Required work:
In the records below, find each line containing the word "icon" and copy it.
◆ ◆ ◆ ◆
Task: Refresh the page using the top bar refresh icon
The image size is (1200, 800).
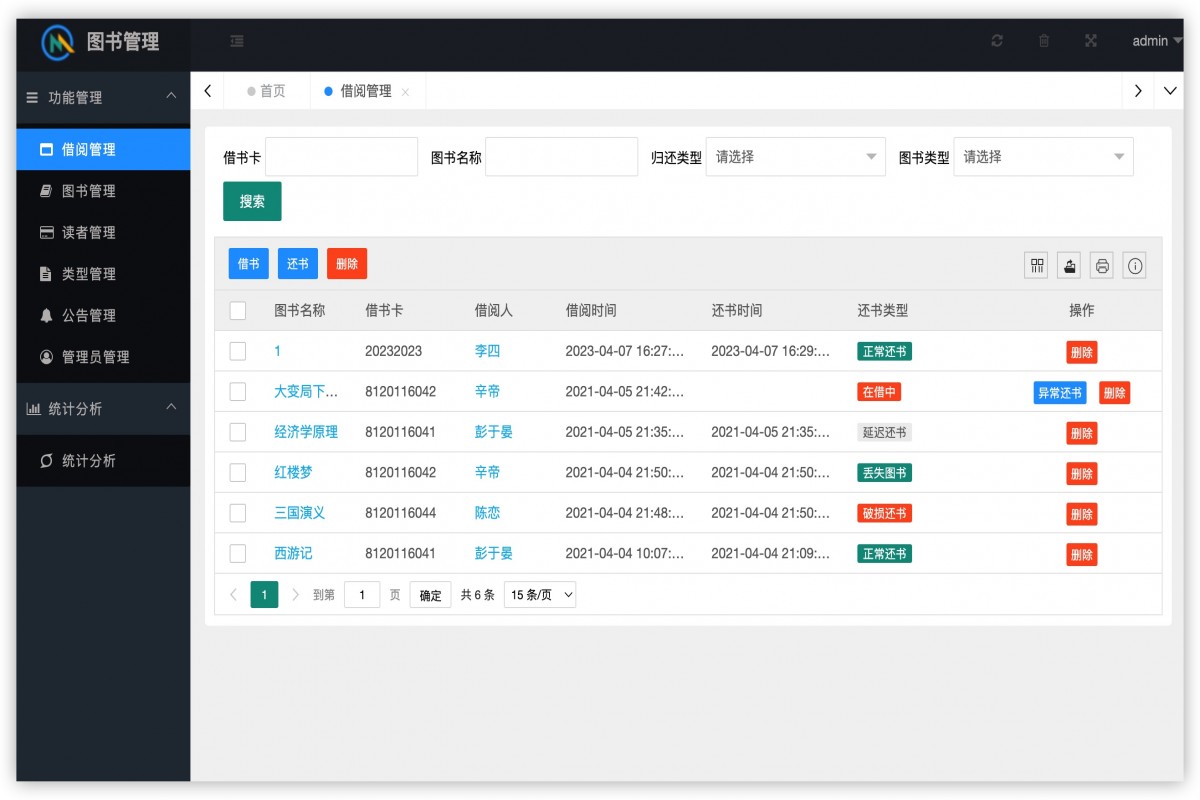Action: (x=997, y=41)
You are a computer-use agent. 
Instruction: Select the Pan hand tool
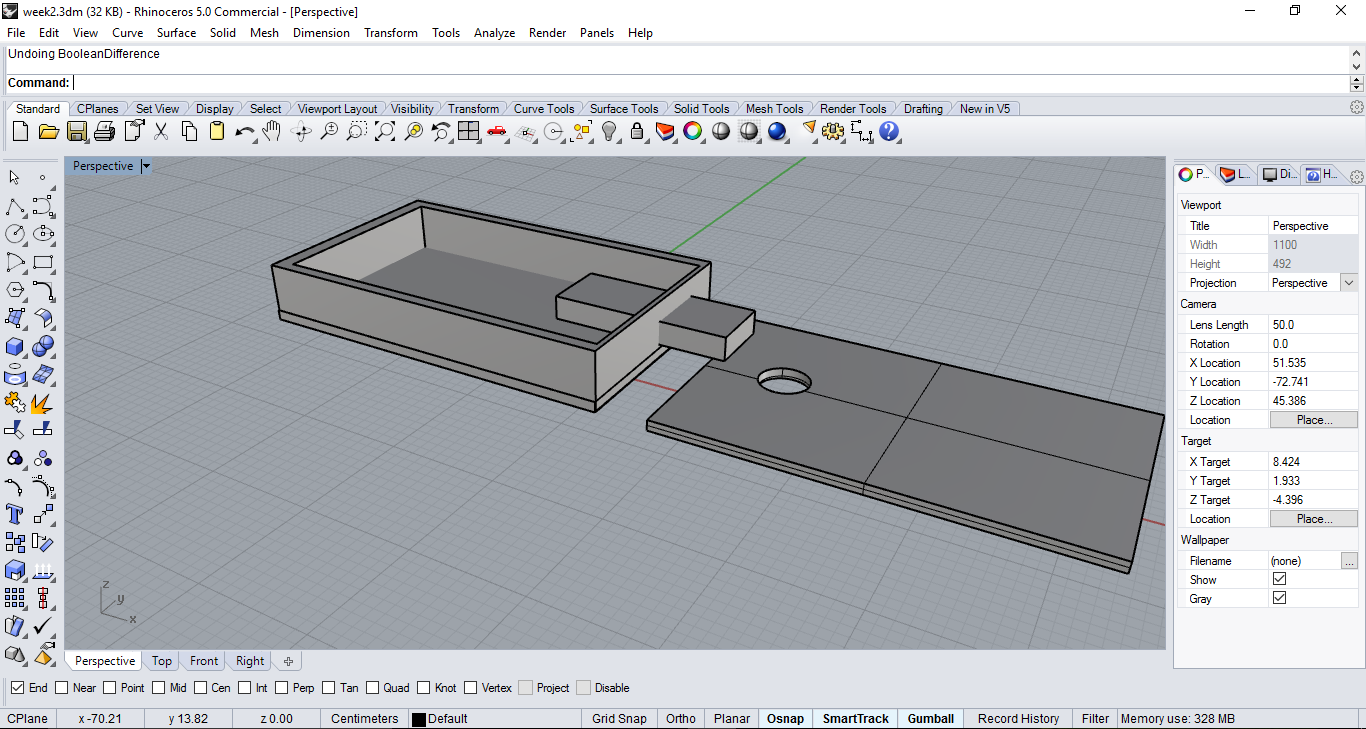tap(272, 131)
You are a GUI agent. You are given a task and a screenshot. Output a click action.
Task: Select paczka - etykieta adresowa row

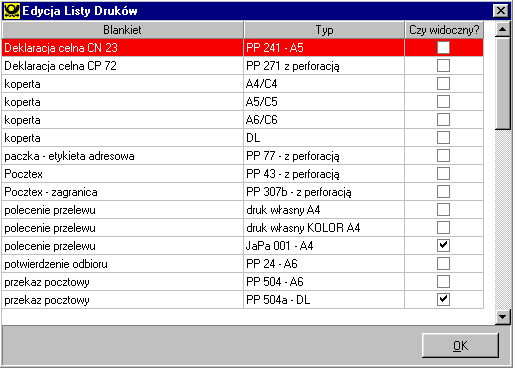pos(243,156)
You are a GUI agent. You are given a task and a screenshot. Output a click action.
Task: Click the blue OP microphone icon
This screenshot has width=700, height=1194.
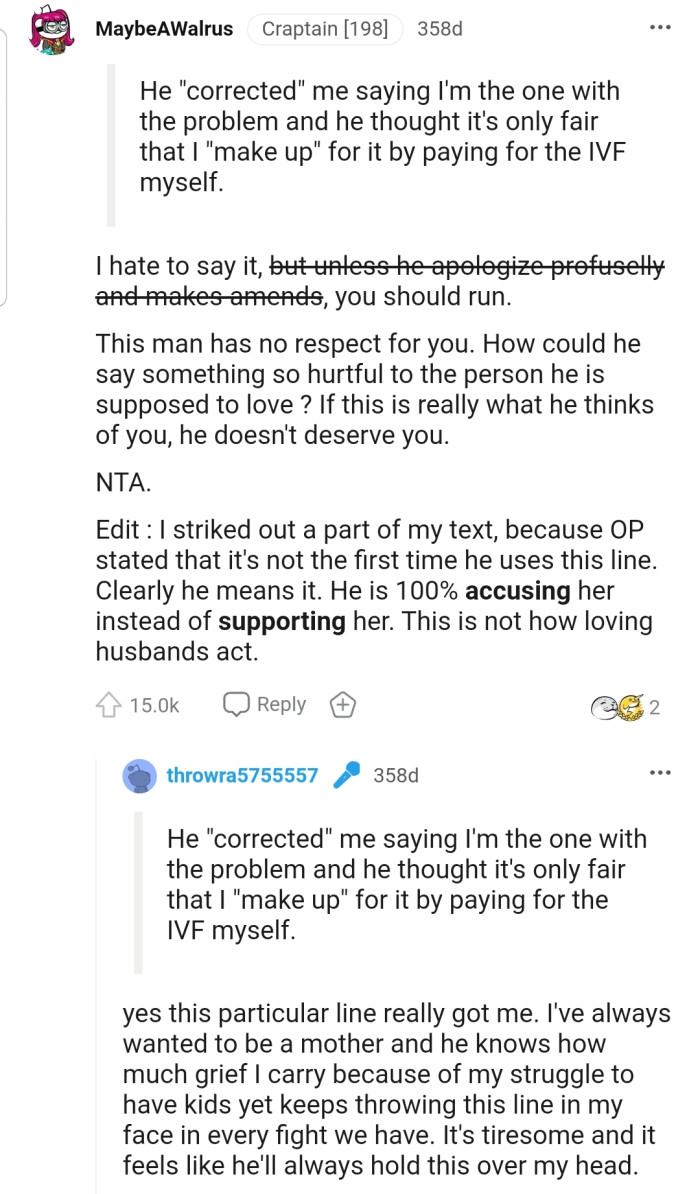coord(346,775)
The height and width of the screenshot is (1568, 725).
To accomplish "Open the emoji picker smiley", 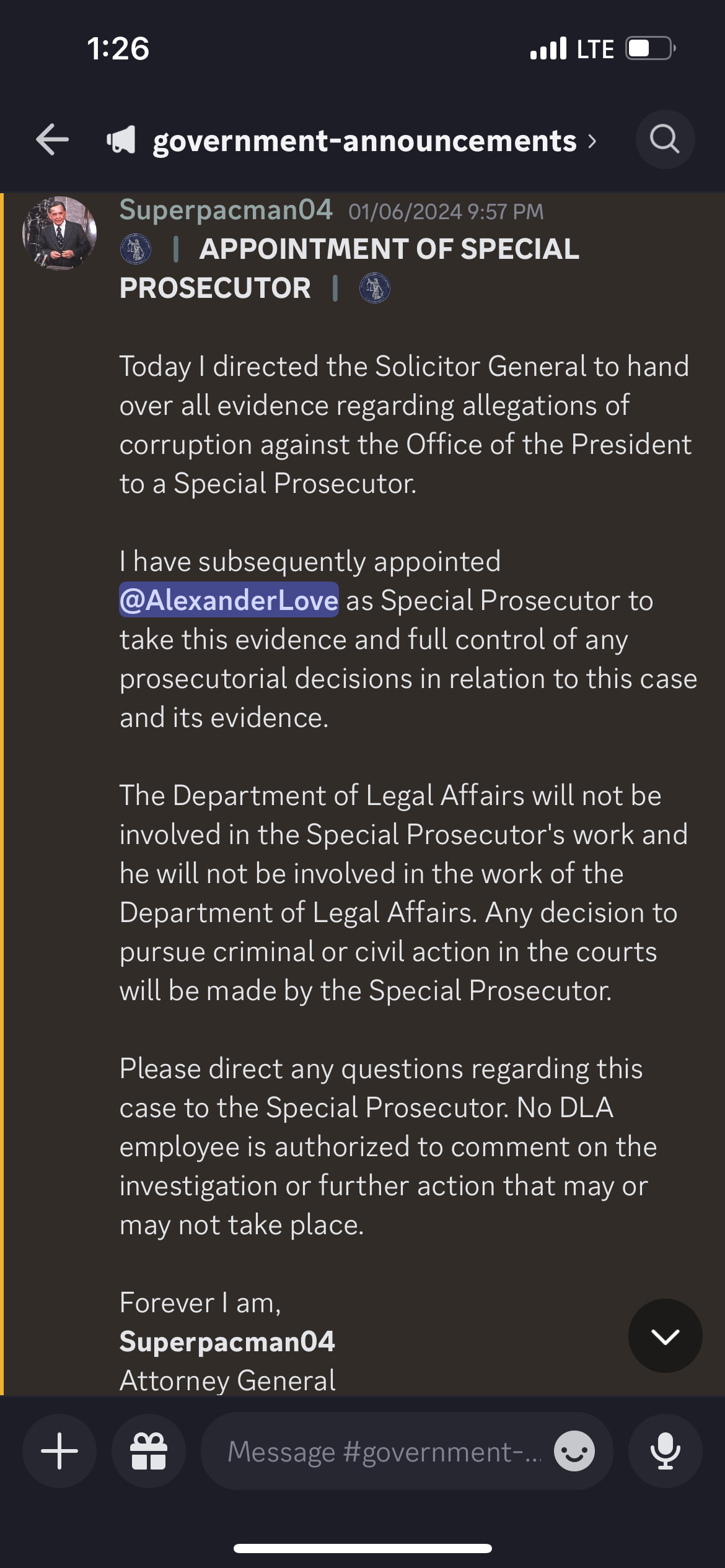I will click(574, 1451).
◆ ◆ ◆ ◆
Output:
Task: Refresh the page using the top bar refresh icon
Task: Click the blue OP microphone icon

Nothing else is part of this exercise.